Il terziario vale oggi in Italia il 74,4% del pil. Nel decennio pre-pandemia il settore dei servizi italiano, pur mostrando un tasso di crescita medio annuo (0,3%) superiore a quello complessivo dell’economia italiana (0,15%), ha avuto una crescita più lenta rispetto all’intera eurozona. Emerge dall’incontro di oggi che ha visto il lancio dell’Osservatorio del terziario Manageritalia con un rapporto sviluppato in collaborazione con Oxford Economics (L’evoluzione del settore dei servizi in Italia dal 2010) e Bcf (L’impatto del Covid sui settori del terziario).

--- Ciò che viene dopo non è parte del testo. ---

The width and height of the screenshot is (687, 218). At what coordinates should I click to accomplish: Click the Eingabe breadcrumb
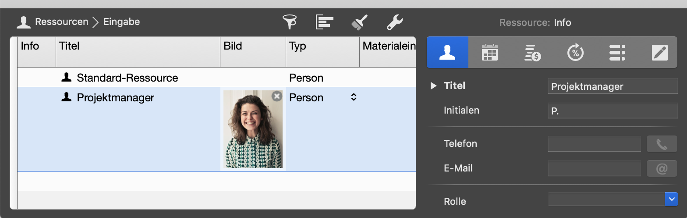point(121,21)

La crisi del debito sovrano, dalla quale l’Italia è stata una delle economie più colpite, ha portato a un periodo di austerità tra il 2010 e il 2015, durante il quale il governo italiano ha cercato di migliorare la situazione delle finanze pubbliche. Questo può contribuire a spiegare la debole performance dei settori pubblici della sanità e dell’istruzione, ma l’incertezza si è trasmessa anche al settore privato: il trasporto e magazzinaggio è stato il settore più colpito come diretta conseguenza del drastico calo della domanda tipico dei periodi di contrazione economica.
Il successivo periodo di ripresa 2015-2019 ha invece visto una crescita generalizzata, pur se ridotta, di quasi tutti i settori del terziario, ad eccezione della pubblica amministrazione. Nell’intero decennio la quota del terziario sul pil si è di conseguenza accresciuta di oltre 1,5%, poco sotto il guadagno di quota registrato in ognuno dei tre decenni precedenti (circa 2% a decennio). Anche nel 2020 il settore del terziario nel suo complesso ha continuato a guadagnare quote di pil, avendo registrato una decrescita pari a -8,1% a fronte di una decrescita del -8,6% del valore aggiunto nazionale.